Roland Emmerich's "Anonymous" is not the first anti-Stratfordian film -- see the 2003 documentary "Much Ado About Something," which advances the notion that Christopher Marlowe wrote the plays attributed to William Shakespeare -- but it's probably the truest to the cockeyed cause. That is, it shows the same weak grasp of Elizabethan cultural practices and society, the same willingness to contort or ignore inconvenient facts, the same thinly veiled, romantic investment in the British class system and, above all, the same hunger for preposterous, potboiler intrigues.
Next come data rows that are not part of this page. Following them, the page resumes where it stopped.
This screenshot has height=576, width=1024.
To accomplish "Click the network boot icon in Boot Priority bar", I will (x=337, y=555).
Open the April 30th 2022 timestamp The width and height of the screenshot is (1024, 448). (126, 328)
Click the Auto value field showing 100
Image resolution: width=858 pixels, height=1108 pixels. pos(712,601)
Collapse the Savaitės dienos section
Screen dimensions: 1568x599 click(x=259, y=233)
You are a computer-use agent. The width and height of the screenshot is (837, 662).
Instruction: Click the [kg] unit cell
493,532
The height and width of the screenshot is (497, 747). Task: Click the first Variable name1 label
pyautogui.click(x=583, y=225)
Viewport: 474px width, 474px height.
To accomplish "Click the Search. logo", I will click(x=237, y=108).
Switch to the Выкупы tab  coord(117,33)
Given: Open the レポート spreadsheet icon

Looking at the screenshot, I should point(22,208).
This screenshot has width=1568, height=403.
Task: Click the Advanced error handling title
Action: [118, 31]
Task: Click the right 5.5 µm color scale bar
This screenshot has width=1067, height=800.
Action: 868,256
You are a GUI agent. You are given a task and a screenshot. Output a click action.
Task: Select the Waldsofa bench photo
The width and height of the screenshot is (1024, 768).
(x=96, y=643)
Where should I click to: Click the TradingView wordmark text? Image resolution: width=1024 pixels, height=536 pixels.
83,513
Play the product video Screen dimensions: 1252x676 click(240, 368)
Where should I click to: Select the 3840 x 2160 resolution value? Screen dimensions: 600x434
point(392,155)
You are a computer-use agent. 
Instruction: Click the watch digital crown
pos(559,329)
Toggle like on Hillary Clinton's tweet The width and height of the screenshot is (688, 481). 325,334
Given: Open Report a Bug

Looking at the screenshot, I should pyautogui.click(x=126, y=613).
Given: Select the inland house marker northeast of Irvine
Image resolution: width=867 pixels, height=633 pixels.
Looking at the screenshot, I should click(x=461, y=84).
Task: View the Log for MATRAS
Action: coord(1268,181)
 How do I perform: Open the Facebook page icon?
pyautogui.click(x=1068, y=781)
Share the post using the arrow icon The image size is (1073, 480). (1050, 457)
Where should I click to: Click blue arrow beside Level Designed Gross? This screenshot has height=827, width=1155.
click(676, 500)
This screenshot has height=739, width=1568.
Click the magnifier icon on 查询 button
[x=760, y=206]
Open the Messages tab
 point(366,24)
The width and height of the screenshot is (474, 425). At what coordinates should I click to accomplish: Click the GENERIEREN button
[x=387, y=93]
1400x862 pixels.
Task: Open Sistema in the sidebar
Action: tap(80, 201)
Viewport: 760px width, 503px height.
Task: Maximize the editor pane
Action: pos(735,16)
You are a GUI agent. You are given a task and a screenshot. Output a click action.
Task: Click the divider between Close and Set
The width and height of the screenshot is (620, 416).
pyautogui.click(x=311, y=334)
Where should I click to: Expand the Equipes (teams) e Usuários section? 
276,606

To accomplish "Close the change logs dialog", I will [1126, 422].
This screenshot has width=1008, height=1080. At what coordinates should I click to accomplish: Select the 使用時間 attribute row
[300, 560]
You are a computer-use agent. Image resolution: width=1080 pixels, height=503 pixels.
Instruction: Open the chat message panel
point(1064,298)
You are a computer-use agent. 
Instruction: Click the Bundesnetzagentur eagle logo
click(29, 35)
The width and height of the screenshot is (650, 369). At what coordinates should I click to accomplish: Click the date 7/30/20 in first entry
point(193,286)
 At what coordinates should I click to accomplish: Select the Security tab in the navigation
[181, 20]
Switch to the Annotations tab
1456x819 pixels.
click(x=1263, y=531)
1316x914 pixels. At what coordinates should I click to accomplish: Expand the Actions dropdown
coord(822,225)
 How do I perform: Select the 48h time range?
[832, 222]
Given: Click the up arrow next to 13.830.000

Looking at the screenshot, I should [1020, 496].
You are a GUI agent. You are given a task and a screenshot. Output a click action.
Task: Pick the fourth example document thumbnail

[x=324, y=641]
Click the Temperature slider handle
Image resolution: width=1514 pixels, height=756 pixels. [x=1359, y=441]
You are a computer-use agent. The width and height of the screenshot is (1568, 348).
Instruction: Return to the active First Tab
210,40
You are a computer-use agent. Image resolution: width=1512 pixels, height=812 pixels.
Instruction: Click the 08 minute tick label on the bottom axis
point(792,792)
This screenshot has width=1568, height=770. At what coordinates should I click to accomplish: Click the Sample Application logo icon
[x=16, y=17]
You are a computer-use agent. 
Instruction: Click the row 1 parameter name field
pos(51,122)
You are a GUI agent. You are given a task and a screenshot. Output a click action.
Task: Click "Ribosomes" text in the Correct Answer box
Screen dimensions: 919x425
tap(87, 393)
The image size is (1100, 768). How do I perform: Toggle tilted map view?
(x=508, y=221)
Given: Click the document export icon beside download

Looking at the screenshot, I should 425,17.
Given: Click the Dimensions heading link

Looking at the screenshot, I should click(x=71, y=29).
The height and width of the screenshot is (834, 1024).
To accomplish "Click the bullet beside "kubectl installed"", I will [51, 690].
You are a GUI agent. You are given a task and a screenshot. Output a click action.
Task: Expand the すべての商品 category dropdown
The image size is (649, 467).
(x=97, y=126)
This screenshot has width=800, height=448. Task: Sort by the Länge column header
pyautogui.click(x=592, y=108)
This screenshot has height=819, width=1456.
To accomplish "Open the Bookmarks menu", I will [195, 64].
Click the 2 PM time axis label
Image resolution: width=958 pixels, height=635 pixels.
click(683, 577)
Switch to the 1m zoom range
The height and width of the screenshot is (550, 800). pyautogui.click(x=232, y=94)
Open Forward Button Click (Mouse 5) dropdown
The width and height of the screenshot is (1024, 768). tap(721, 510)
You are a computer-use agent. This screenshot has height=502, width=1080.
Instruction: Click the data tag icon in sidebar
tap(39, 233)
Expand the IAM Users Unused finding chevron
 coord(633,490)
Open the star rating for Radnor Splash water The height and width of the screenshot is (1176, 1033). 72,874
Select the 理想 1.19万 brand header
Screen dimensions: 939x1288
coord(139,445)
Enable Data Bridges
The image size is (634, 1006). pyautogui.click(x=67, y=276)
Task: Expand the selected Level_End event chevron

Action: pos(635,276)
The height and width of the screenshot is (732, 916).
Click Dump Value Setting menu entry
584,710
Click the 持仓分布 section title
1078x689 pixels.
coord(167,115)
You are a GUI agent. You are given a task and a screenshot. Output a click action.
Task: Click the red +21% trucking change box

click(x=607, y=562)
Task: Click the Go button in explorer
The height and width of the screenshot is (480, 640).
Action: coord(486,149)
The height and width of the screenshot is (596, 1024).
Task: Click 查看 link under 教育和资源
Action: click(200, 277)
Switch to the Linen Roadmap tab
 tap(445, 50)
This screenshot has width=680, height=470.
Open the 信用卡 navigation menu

At the early screening I attended, a filmgoer could be heard expressing his concern that "kids," seeing the movie, "will think it's history." Rest assured, my friend. To interpret "Anonymous" as history, those kids will first have to be able to follow it -- something even people fairly familiar with the history itself will have a hard time doing. Emmerich, the creative force behind "Independence Day," "The Day After Tomorrow" and "2012," struggles mightily to squeeze the intricacies of Elizabethan politics into a blockbuster formula, a task that is probably impossible for anyone, and certainly so for him.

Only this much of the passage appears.